- Exercise:
Reproduce the whole passage about Sex Addicts Anonymous below, word for word.

━━ Provided passage

As members continue attending meetings and working the steps, their serenity and sobriety in the program will grow. Members will begin Finding new ways to cope with stress and emotional problems, rebuild friends and relationships that were pushed aside because of their addiction, and see an increase in their self esteem and moral values. Before joining the fellowship, many members felt these destructive behaviors and negative feelings defined them and kept them alive, while that isn’t the case.

The program of Sex Addicts Anonymous gives members freedom from their addiction and obsession with sex, the chance to surrender their defects, and become less fearful and happier with their lives. Because the urge of compulsion can be much stronger than the will to resist, willpower alone is not enough to arrest this disease. Sex Addicts Anonymous gives members the tools and solutions they need to manage their addiction.

Does the program cost money?

There are no dues, fees or costs to join the fellowship of Sex Addicts Anonymous. The group is self-supporting through their own contributions and never accepts outside donations of any kind. The only requirement for members to join the program is the desire to stop sexually addictive behavior. For members wanting to contribute, they are able to do so at meetings, but it is never a requirement. Members are encouraged to give what they can, when they can.

Is the program religious?

The fellowship of Sex Addicts Anonymous is not a religious program, it is a spiritual one. It is up to each individual to choose their own concept of a higher power to help them increase their spiritual awareness and help them overcome the challenges and obstacles they may face in sobriety. A higher power can not only help members recover from sex addiction, but it can be used in their daily lives and activities as well.

Where can I find a meeting?

While there are still face-to-face meetings available, many Sex Addicts Anonymous meetings have been switched to virtual options. There is a meeting directory available on the official website, which allows individuals to find a time and day that is convenient for them. Each meeting available has details beside it, such as whether it is an open meeting, a men or women only meeting, or whether or not it requires a contact prior to attendance. The list of meetings can be found here.

How do I know if I am a sex addict?

━━━━
━━ Given entries

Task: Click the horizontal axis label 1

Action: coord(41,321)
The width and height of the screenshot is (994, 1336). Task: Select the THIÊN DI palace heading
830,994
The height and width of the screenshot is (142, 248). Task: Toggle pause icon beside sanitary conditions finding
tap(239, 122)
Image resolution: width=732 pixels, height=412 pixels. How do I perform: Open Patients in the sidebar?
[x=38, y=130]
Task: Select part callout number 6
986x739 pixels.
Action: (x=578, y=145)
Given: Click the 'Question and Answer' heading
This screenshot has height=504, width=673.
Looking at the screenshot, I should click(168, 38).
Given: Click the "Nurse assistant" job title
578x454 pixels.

━━━━

- Result:
As members continue attending meetings and working the steps, their serenity and sobriety in the program will grow. Members will begin Finding new ways to cope with stress and emotional problems, rebuild friends and relationships that were pushed aside because of their addiction, and see an increase in their self esteem and moral values. Before joining the fellowship, many members felt these destructive behaviors and negative feelings defined them and kept them alive, while that isn’t the case.

The program of Sex Addicts Anonymous gives members freedom from their addiction and obsession with sex, the chance to surrender their defects, and become less fearful and happier with their lives. Because the urge of compulsion can be much stronger than the will to resist, willpower alone is not enough to arrest this disease. Sex Addicts Anonymous gives members the tools and solutions they need to manage their addiction.

Does the program cost money?

There are no dues, fees or costs to join the fellowship of Sex Addicts Anonymous. The group is self-supporting through their own contributions and never accepts outside donations of any kind. The only requirement for members to join the program is the desire to stop sexually addictive behavior. For members wanting to contribute, they are able to do so at meetings, but it is never a requirement. Members are encouraged to give what they can, when they can.

Is the program religious?

The fellowship of Sex Addicts Anonymous is not a religious program, it is a spiritual one. It is up to each individual to choose their own concept of a higher power to help them increase their spiritual awareness and help them overcome the challenges and obstacles they may face in sobriety. A higher power can not only help members recover from sex addiction, but it can be used in their daily lives and activities as well.

Where can I find a meeting?

While there are still face-to-face meetings available, many Sex Addicts Anonymous meetings have been switched to virtual options. There is a meeting directory available on the official website, which allows individuals to find a time and day that is convenient for them. Each meeting available has details beside it, such as whether it is an open meeting, a men or women only meeting, or whether or not it requires a contact prior to attendance. The list of meetings can be found here.

How do I know if I am a sex addict?